Stored records
◇ ◇ ◇

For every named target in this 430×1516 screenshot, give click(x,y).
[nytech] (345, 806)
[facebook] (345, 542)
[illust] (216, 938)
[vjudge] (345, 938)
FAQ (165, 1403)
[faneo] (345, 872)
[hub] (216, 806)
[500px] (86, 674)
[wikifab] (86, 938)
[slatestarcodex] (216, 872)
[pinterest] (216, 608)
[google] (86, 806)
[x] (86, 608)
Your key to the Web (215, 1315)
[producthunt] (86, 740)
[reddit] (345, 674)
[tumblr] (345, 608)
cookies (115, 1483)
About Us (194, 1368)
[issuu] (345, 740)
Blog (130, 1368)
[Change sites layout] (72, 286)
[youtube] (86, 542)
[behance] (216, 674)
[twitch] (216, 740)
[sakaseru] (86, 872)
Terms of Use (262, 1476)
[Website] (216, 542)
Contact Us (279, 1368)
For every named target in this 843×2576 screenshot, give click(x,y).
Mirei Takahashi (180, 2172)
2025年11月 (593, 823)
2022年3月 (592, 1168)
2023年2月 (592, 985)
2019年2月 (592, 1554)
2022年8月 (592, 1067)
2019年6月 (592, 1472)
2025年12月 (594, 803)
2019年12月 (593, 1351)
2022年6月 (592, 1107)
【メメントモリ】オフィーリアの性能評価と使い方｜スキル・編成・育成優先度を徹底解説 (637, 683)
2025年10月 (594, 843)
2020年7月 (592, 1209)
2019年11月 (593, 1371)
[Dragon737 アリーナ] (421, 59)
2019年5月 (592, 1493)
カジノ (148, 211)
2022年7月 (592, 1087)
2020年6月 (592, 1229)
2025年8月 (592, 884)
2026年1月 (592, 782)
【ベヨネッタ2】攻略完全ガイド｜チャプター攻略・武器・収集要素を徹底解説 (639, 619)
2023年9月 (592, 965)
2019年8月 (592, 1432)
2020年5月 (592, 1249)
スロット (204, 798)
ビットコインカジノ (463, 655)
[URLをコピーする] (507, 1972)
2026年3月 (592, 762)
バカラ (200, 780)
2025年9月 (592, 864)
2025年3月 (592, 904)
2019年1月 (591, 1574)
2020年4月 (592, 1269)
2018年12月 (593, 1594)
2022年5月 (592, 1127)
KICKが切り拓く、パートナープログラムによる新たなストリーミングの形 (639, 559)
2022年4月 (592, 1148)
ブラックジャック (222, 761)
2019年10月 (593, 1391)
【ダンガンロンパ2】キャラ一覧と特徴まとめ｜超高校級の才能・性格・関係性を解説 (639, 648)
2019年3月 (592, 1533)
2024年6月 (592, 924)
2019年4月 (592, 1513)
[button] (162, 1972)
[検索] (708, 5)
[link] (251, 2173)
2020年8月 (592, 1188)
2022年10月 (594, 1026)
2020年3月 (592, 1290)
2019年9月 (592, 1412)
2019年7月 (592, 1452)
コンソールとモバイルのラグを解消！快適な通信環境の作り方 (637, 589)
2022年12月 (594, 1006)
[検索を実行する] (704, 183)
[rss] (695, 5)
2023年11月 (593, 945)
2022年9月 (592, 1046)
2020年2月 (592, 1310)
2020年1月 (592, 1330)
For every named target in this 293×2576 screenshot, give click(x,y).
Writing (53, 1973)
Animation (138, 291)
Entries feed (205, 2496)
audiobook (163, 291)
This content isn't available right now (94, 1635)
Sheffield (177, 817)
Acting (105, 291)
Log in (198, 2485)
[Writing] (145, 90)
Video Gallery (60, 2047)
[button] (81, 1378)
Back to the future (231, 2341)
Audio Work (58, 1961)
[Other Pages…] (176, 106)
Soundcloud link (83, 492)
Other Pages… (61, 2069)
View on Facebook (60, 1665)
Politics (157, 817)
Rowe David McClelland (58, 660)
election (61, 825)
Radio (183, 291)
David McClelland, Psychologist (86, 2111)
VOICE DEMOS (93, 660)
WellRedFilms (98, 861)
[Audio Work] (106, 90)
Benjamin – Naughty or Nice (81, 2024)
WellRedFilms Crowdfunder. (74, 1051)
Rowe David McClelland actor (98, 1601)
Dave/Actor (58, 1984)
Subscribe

◇ ◇ ◇

* [What the task requires]: From the first line of the data above to the line holding "Contact Us (279, 1368)", reproduce each line exactly; emit no other lines.

* [Solution below]:
For every named target in this 430×1516 screenshot, give click(x,y).
[nytech] (345, 806)
[facebook] (345, 542)
[illust] (216, 938)
[vjudge] (345, 938)
FAQ (165, 1403)
[faneo] (345, 872)
[hub] (216, 806)
[500px] (86, 674)
[wikifab] (86, 938)
[slatestarcodex] (216, 872)
[pinterest] (216, 608)
[google] (86, 806)
[x] (86, 608)
Your key to the Web (215, 1315)
[producthunt] (86, 740)
[reddit] (345, 674)
[tumblr] (345, 608)
cookies (115, 1483)
About Us (194, 1368)
[issuu] (345, 740)
Blog (130, 1368)
[Change sites layout] (72, 286)
[youtube] (86, 542)
[behance] (216, 674)
[twitch] (216, 740)
[sakaseru] (86, 872)
Terms of Use (262, 1476)
[Website] (216, 542)
Contact Us (279, 1368)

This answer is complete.